» Description of the task
In the records below, find the line containing "Click the Journal", then extract that line and all subsequent lines exactly, leaving out everything else.

» Records provided
□ □ □ □ □
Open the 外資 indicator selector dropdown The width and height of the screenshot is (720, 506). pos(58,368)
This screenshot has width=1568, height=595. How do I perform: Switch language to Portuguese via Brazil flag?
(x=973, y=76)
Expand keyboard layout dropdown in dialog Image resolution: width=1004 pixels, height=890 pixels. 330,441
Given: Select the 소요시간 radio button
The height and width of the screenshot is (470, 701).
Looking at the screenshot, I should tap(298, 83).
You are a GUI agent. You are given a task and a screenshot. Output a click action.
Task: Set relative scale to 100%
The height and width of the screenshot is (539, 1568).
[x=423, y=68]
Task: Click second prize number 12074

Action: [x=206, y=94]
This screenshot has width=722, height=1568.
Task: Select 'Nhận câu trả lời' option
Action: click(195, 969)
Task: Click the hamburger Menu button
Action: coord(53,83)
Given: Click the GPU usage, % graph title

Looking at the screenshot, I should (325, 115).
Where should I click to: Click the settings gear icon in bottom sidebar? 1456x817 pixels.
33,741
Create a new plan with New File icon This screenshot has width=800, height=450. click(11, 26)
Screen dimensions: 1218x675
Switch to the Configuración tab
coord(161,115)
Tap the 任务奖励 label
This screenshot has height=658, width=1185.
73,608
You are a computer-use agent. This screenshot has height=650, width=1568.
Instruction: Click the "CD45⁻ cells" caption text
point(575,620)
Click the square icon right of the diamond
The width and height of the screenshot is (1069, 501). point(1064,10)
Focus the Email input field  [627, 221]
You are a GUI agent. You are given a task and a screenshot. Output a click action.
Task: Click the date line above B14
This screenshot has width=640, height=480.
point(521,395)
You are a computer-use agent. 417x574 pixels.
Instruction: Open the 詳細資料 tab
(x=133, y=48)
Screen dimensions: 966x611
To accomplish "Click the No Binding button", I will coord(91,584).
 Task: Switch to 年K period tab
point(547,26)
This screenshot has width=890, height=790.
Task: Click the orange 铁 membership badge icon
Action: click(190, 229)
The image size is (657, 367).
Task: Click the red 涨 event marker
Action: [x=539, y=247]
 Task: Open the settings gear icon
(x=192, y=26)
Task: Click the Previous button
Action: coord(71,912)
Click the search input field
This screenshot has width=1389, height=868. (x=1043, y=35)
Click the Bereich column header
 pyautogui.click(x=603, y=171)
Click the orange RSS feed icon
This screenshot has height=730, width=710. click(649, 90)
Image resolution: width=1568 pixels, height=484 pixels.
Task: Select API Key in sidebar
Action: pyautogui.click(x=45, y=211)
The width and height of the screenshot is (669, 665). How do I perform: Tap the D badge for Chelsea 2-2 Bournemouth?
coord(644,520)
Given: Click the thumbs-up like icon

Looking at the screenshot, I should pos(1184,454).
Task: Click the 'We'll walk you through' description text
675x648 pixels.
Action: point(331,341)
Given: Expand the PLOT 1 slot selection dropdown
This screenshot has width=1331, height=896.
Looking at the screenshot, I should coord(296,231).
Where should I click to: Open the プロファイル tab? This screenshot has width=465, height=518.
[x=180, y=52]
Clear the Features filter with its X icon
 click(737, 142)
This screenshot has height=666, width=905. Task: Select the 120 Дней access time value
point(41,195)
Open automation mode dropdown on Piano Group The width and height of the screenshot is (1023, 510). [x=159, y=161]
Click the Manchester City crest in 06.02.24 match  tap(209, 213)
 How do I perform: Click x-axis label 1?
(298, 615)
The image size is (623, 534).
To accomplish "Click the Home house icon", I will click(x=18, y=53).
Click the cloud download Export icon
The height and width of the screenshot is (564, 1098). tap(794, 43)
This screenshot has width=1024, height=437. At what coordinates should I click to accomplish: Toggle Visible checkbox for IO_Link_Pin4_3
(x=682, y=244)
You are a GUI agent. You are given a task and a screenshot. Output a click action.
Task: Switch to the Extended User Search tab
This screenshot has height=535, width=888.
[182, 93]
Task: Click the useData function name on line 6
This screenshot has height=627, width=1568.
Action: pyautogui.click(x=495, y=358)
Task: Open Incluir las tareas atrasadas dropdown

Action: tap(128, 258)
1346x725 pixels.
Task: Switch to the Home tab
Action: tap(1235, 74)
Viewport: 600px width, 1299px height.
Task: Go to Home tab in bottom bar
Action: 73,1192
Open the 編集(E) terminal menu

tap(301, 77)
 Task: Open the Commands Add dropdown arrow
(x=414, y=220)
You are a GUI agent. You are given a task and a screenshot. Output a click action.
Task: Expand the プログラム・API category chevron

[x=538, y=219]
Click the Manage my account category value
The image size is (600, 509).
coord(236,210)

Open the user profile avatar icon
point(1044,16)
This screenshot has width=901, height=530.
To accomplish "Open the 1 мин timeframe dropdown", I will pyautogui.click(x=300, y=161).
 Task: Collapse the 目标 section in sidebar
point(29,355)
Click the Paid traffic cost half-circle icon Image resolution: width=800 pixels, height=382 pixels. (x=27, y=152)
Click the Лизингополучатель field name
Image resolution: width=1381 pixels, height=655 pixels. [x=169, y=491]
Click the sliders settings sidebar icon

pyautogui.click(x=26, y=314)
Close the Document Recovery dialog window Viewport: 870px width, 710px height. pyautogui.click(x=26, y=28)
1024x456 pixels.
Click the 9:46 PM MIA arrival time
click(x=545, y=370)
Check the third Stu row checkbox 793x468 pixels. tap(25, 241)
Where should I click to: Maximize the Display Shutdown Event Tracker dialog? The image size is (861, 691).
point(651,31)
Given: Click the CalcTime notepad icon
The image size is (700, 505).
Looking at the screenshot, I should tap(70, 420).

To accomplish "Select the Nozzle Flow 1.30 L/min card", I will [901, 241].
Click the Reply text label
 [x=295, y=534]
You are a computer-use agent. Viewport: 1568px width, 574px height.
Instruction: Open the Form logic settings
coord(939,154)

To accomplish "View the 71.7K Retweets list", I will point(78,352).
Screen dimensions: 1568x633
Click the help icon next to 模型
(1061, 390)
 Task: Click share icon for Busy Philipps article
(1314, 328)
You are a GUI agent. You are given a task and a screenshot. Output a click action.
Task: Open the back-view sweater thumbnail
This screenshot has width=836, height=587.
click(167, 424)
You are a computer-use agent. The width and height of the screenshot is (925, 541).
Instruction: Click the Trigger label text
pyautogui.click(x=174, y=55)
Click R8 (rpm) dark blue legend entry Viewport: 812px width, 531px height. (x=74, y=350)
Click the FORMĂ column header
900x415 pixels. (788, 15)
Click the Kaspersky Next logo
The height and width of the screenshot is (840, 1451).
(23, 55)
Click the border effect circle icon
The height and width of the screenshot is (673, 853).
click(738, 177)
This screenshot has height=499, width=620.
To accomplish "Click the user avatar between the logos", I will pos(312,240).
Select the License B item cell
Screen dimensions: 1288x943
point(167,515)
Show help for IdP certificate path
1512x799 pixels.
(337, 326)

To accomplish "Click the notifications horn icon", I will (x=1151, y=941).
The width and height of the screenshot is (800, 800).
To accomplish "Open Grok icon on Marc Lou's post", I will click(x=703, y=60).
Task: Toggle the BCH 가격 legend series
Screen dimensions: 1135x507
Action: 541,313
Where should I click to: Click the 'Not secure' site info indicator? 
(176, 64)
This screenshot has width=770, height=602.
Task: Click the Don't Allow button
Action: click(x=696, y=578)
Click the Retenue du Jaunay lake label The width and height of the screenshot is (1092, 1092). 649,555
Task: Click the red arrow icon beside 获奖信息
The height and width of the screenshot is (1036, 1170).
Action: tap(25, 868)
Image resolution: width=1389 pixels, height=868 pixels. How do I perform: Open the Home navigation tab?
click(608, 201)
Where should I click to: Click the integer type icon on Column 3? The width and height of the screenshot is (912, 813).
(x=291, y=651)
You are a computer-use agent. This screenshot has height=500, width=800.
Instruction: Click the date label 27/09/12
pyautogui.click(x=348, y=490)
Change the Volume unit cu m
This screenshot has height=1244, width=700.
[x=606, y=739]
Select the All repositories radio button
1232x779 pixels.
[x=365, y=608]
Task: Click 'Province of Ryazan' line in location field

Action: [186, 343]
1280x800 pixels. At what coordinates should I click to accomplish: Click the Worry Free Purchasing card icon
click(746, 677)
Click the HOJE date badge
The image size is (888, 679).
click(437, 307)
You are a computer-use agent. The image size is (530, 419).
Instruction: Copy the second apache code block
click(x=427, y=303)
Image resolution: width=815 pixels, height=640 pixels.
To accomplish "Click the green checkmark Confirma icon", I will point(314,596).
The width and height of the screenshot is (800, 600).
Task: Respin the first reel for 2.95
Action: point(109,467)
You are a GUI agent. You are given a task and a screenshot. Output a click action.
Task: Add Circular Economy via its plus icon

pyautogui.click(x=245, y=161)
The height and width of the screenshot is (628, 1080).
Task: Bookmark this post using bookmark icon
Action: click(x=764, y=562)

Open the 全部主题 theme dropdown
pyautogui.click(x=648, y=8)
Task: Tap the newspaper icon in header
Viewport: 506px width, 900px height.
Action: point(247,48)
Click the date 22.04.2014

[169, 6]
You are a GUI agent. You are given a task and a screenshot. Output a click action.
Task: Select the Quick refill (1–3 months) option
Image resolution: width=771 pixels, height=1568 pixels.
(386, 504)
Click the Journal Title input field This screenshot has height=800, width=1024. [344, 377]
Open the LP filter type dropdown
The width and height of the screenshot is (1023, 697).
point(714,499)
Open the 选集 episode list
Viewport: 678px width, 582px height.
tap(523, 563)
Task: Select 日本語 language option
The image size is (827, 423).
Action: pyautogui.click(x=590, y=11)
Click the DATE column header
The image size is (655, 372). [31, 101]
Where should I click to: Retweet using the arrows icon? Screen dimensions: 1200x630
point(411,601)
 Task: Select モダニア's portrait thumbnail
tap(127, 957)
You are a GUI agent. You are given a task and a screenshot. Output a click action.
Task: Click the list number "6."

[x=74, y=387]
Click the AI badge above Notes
□ □ □ □ □
» Answer section
Click the Journal Title input field This screenshot has height=800, width=1024. [344, 377]
Open the LP filter type dropdown
The width and height of the screenshot is (1023, 697).
point(714,499)
Open the 选集 episode list
Viewport: 678px width, 582px height.
tap(523, 563)
Task: Select 日本語 language option
The image size is (827, 423).
Action: pyautogui.click(x=590, y=11)
Click the DATE column header
The image size is (655, 372). [31, 101]
Where should I click to: Retweet using the arrows icon? Screen dimensions: 1200x630
point(411,601)
 Task: Select モダニア's portrait thumbnail
tap(127, 957)
You are a GUI agent. You are given a task and a screenshot. Output a click action.
Task: Click the list number "6."

[x=74, y=387]
Click the AI badge above Notes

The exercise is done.